Yes this is hard.......extremely hard to go thru. I would have a few good days and then BAM a bad one and it would get me down. The pain does not go away completely for a LONG time. I made a few calls to the doc and he never made me feel silly for calling. If it makes you feel better to talk to your doc then call in. Better to be safe than sorry. But having been thru it...I can say that it sounds normal to me....unfortunately. Are you icing?????
I've been reading this thread. I don't know much about your ankle issue...but I just want you to know that you are not alone with your "up and down" pain...feeling depressed...and not knowing what is appropriate pain and what isn't...and not really knowing how much calling your doctor is appropriate, etc. I am with you on all of this!! I decided to go into counceling b/c I am getting really down (and NOT myself at all....I need help to deal with this) AND...I started acupressure. That has helped me A TON with my anxiety and feeling helpless and scared. It's OK....to need the know the "whys"and "whats" of how things work!!! It's your body and you have every right to ASK AS MANY QUESTIONS as you need to ask your doctor!!! (I have a list of 40 questions that I'm bringing for my post-op follow-up appointment tomorrow). You are in my thoughts...and you are not alone with this journey!!
Let Me Walk!
hurts2walk, I haven't iced but the first day. I have RSD in that foot and ice sets it off. Just alot foot above the heart. I haven't had alot of swelling, just occassionally for no reason. I suppose that it is part of healing. It is so nice to have so many out here that can understand thanks.
Let me walk, thank you. Hope your post-op visit goes well. I'm not as depressed as last week, I think what helped is doing a couple of things that made me feel useful and I got out of the house. Ya it hurt some but was way worth it. I believe we are all creatures of of inviroment, our moods tend to be based on the weather, cloudy depressing, sunny, we feel happier. Living in MN in spring time is cloudy, gray, and brown doesn't help the mind set.
I still haven't figured out this pain thing. Will give it til next Monday and if it hasn't changed I will call the doc's office.

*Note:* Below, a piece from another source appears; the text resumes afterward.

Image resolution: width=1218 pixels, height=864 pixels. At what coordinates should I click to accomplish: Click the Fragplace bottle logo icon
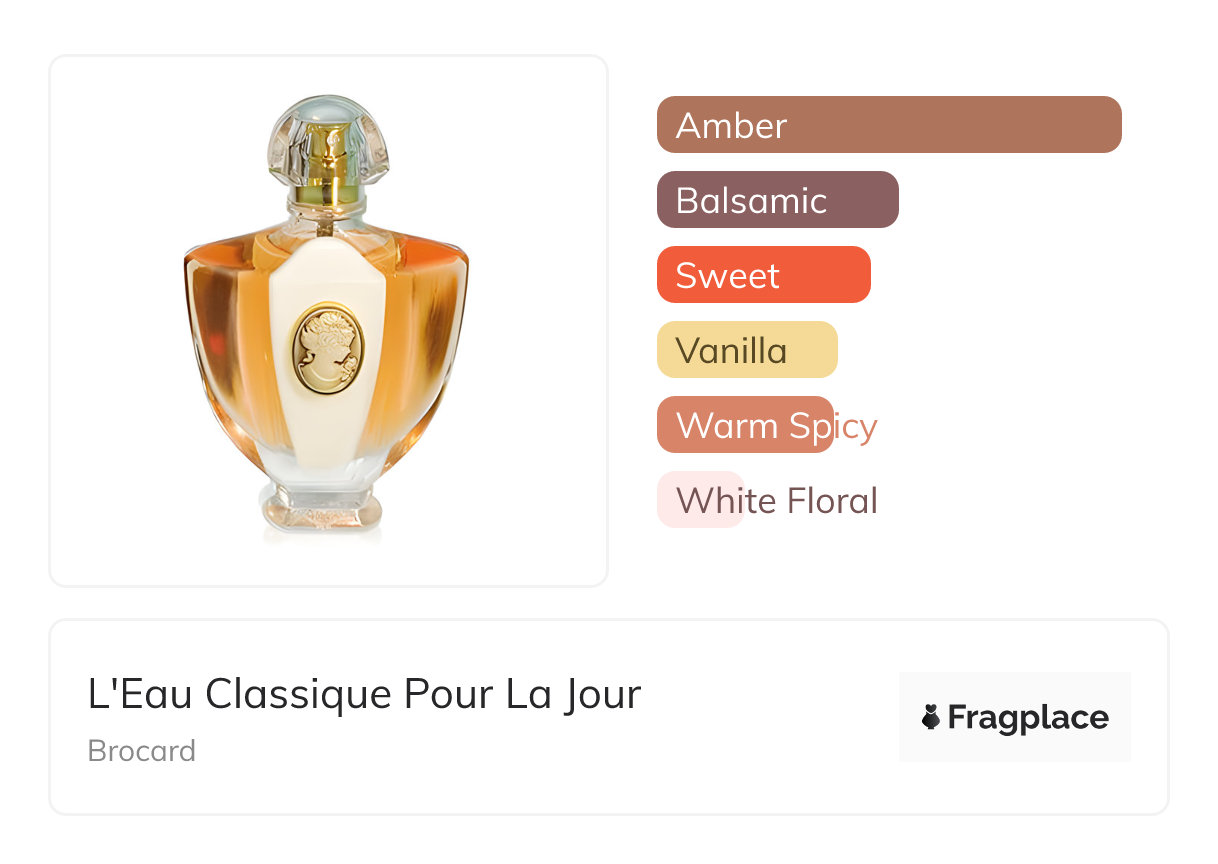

I'm two weeks post op after fusion of big toe. Took Percocet for about 4 days and now just take extra strength Tylenol when I feel I need it. I have been told to stay off foot completely for 4 weeks. My doc admits that this may be more then what is needed, however experience has shown him that it is worth it and shows better results. Everyone is different, but I am happy to go this route. I have been doing exercises with every part of my body without putting any weight on my foot. This I believe has helped with total circulation and strength in general. I lightly massage the foot that was operated on. Gently touching the toes, around the sides and underneath the foot as well as the ankle and leg. Might be something you want to try. My doc says this is ok for me as long as I don't stand or walk on the foot/leg. Hope you are feeling better soon.